Based on artist-engineer Charles-Émile Reynaud’s nineteenth century application of optical mechanics to create his animated moving picture shows, Dr Feeney’s MirrorMirror creates moving pictures using modern optics, electronics and digital fabrication – revealing the components, materials and mechanism of the apparatus so that the viewer can engage with modern visual technology in a tangible way. With her artworks, Feeney poses the question: ‘How it is we’re seeing what we’re seeing?’

Reynaud’s traditional system incorporates a plane mirrored polygon and series of matching image frames rotating to establish the illusion of movement in the projected image. MirrorMirror explores possibilities for creating moving images using a single image source and series of 3D-patterned mirrors.

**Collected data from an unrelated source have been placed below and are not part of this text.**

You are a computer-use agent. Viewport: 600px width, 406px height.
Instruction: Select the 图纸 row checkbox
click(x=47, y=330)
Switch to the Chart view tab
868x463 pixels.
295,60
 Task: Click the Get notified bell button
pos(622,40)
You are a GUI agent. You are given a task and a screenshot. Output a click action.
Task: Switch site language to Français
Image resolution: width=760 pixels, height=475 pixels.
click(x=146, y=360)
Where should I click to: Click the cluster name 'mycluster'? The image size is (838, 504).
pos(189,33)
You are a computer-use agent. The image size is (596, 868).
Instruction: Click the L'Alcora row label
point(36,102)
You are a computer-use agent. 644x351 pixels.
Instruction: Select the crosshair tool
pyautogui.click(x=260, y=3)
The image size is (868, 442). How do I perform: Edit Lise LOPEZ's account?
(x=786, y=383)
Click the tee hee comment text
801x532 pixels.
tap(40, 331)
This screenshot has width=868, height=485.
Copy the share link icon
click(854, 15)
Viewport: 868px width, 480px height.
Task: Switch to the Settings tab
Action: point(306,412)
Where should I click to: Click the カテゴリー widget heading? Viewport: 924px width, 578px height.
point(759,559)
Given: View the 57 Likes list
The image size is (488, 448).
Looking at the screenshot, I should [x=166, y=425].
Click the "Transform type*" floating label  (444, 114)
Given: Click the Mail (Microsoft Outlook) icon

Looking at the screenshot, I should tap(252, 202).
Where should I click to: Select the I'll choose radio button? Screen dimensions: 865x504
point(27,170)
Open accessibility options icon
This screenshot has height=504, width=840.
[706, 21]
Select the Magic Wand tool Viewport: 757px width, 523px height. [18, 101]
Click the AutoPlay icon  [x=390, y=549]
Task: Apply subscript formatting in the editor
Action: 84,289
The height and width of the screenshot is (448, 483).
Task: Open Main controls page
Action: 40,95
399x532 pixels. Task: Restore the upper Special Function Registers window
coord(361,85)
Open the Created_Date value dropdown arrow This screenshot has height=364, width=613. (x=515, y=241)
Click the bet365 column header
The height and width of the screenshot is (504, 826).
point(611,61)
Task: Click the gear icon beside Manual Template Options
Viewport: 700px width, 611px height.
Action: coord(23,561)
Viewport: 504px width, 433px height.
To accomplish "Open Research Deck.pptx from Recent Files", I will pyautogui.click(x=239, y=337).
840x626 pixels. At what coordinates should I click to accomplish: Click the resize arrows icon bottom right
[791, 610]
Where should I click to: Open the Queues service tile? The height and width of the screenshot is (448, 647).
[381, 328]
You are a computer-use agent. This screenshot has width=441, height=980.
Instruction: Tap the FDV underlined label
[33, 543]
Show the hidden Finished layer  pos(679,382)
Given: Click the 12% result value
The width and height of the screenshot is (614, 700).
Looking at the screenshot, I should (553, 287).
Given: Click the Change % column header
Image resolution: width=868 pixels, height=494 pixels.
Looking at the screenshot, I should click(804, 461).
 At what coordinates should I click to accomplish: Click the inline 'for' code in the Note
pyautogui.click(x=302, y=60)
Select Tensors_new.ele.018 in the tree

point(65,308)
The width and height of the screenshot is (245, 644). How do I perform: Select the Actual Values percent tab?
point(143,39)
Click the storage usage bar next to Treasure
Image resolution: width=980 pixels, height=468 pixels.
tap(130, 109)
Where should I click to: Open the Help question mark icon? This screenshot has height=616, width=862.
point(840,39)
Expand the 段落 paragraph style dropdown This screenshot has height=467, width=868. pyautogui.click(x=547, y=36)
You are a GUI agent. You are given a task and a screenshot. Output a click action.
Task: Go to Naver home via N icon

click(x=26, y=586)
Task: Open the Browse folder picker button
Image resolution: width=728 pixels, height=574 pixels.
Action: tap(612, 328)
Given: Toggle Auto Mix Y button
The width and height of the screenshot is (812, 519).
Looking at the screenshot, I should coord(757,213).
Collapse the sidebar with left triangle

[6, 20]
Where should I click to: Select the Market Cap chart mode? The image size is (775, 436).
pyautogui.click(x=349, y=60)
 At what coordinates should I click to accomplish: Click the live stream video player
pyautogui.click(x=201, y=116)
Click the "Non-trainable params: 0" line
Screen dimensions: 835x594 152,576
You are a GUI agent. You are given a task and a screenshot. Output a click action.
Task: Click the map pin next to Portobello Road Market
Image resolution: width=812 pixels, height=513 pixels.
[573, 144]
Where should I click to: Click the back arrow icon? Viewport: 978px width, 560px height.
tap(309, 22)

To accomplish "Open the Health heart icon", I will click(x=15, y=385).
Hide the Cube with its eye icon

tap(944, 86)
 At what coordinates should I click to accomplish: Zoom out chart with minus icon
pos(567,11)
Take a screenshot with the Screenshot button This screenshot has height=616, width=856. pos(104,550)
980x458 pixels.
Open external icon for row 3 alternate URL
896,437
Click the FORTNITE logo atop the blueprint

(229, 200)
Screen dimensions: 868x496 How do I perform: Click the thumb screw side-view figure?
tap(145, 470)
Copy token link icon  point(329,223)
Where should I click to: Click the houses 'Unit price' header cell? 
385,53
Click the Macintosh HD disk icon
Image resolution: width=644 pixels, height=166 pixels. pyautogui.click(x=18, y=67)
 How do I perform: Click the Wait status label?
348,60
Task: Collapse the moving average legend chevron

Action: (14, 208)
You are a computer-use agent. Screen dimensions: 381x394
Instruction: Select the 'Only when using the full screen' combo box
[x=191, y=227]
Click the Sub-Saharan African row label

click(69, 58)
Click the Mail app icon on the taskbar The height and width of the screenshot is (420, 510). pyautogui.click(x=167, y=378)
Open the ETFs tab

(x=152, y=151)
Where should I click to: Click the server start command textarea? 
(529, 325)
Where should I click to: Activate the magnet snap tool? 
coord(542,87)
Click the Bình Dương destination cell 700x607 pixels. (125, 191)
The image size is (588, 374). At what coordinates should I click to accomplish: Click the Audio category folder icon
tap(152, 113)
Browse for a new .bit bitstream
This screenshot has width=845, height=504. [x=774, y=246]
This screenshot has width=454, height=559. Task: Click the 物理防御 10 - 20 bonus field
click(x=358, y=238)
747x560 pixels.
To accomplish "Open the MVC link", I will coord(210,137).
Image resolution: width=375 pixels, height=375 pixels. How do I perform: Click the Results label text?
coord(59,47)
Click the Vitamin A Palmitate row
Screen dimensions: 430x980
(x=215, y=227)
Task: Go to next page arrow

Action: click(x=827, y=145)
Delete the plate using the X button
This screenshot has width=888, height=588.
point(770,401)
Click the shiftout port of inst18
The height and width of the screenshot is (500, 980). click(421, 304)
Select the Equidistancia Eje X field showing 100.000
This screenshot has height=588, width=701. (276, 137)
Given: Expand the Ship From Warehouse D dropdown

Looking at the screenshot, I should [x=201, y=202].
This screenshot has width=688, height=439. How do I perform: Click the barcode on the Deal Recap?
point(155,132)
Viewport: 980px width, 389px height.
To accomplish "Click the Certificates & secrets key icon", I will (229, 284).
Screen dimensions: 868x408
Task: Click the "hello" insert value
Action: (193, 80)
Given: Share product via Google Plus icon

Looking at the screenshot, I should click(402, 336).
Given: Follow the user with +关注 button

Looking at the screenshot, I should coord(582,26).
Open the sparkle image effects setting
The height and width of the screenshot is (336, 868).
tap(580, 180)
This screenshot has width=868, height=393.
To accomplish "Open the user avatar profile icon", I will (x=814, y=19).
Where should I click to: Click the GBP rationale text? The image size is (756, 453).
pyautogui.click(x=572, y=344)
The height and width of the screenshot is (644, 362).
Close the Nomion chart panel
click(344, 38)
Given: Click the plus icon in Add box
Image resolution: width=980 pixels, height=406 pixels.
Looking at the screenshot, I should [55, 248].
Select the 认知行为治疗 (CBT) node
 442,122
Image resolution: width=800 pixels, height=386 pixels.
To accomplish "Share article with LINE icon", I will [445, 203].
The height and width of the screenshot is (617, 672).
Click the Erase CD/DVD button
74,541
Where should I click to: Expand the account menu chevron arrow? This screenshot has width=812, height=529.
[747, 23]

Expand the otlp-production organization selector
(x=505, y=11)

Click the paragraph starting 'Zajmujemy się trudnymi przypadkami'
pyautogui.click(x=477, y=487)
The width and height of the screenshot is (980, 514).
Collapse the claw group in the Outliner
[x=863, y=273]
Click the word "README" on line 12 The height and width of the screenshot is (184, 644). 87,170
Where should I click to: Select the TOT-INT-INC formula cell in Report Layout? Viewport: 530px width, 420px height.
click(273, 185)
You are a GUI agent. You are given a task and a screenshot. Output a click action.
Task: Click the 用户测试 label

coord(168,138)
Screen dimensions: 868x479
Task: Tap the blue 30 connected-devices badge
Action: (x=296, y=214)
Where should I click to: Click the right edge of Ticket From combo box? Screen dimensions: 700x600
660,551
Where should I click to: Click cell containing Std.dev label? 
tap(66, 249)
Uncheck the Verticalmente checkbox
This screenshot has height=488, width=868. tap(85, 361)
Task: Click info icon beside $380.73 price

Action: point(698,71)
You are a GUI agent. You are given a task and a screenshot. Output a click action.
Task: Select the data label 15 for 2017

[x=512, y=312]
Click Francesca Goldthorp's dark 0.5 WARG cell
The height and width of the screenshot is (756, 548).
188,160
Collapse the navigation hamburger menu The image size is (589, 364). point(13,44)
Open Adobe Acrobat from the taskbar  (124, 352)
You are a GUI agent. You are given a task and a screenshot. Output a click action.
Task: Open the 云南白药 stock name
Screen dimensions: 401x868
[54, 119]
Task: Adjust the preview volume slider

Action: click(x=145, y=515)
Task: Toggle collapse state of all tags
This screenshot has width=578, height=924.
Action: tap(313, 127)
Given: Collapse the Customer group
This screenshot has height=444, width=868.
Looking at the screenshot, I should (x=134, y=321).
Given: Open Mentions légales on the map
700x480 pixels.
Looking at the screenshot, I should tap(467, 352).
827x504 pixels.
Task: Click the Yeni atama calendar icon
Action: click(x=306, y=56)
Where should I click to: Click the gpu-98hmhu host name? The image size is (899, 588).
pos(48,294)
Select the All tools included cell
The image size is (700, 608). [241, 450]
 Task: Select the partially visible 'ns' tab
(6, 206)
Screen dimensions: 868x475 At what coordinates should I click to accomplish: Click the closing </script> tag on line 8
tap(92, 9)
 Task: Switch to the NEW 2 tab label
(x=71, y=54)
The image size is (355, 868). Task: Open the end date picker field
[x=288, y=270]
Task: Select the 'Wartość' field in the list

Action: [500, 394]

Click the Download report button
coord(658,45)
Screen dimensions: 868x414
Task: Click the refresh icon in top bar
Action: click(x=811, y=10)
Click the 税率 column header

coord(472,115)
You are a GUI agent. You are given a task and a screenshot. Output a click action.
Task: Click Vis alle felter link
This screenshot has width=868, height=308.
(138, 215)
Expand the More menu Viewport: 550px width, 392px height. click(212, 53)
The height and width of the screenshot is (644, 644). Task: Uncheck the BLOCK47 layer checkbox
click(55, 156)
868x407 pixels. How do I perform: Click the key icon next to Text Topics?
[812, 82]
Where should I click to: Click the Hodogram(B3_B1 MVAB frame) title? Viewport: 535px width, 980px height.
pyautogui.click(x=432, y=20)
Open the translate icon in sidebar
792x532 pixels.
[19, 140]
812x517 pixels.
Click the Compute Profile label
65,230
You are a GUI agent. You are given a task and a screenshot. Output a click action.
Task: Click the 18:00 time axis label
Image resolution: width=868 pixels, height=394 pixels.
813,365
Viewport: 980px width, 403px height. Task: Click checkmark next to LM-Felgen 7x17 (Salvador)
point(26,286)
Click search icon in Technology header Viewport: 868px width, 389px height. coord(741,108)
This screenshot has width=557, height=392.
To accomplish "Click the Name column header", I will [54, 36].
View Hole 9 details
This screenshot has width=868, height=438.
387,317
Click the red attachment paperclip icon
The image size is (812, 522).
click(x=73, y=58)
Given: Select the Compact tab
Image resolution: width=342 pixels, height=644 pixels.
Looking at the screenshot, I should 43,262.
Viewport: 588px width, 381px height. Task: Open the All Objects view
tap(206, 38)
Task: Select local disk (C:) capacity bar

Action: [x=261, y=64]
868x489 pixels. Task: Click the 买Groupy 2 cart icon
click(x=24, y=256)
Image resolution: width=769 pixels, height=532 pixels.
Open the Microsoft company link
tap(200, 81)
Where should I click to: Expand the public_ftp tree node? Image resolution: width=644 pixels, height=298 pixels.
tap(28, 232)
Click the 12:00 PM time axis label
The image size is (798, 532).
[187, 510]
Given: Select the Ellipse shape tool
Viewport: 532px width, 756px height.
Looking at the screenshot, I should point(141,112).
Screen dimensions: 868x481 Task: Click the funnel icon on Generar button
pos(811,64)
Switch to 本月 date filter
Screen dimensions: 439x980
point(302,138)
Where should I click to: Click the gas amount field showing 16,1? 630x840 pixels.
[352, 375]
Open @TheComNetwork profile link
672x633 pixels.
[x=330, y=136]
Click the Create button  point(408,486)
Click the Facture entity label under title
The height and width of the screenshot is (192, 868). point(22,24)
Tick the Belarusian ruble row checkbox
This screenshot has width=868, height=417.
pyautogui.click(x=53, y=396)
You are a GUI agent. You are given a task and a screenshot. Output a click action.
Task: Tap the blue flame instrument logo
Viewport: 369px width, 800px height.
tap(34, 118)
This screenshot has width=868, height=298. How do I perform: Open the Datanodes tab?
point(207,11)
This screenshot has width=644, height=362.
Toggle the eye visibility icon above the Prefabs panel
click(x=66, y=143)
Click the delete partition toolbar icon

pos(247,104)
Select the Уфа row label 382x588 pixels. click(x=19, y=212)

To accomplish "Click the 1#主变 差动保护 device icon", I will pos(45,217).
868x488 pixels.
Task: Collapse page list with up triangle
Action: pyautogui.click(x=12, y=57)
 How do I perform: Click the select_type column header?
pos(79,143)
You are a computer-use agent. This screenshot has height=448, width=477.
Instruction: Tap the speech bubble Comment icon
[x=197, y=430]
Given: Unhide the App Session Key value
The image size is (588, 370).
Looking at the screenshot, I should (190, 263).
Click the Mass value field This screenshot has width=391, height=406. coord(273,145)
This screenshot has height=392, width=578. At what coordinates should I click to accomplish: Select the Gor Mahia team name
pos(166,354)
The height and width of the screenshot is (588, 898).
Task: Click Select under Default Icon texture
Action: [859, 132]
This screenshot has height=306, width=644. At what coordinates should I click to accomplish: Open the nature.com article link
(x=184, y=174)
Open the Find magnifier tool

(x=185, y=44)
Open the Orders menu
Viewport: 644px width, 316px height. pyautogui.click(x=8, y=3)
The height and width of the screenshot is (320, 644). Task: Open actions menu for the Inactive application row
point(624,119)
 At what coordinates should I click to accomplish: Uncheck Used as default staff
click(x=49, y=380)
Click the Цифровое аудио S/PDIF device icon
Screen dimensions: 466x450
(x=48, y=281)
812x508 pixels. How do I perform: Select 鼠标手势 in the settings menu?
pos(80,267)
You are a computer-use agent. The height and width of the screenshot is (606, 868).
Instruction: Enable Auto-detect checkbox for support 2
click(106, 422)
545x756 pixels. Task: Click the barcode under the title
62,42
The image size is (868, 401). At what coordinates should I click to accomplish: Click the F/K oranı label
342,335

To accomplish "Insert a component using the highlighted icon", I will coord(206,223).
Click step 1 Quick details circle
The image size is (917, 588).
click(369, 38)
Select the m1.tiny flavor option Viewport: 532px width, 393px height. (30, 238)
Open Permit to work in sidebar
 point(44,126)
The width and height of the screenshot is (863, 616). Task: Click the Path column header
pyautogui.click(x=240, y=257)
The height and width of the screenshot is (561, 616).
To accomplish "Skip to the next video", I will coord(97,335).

Funded by an Australian Network for Art and Technology (ANAT) Synapse Residency Grant and facilitated by the micro-manufacturing expertise at ANFF, Dr Feeney’s creative project began by using ANFF’s nano-lathe at the ANU Research School of Physics in collaboration with Dr Geoff Campbell (ANU). Next, Dr Feeney and ANFF micromachining expert Mark Cherrill worked together to apply 3D-modelling and micro-milling techniques to develop a highly polished mirrored polygon as the central component of her optical moving image system. In each mirror, facet bands manipulate light in a different way to generate the illusion of 3D movement from a single 2D image source of parallel lines.

ANFF’s flagship Kira SuperMill 2M was the right tool to fabricate the high precision mirrors. However, the degree of surface roughness needed to put an image in motion had not yet been accomplished by the instrument. Mr Cherrill expanded the machining capability of the Kira SuperMill by employing a mono crystal diamond cutting tool to achieve the ultra-precision cuts and optically polish the mirror facets to a surface roughness of 7nm, a ten-fold improvement in surface roughness manipulation.

For Dr Feeney, through the fabrication process she’s been able to tangibly understand how materiality can control the depth and movement of the image, a realization she hopes to impart to audiences through her artworks.

As an outcome of the collaboration, ANFF-SA can now machine other devices requiring ultra-precision finishes in-house. ANFF’s new capabilities in machining high aspect ratio moulds are being integrated into research and industry projects focused on developing medical applications for IVF, circulating tumour cells, sperm separation and cardiac bioengineering. In addition, the surface finish achieved with the mono crystal diamond cutter is so superior that ANFF-SA is now investigating potential collaborations with researchers and industry working in space optics.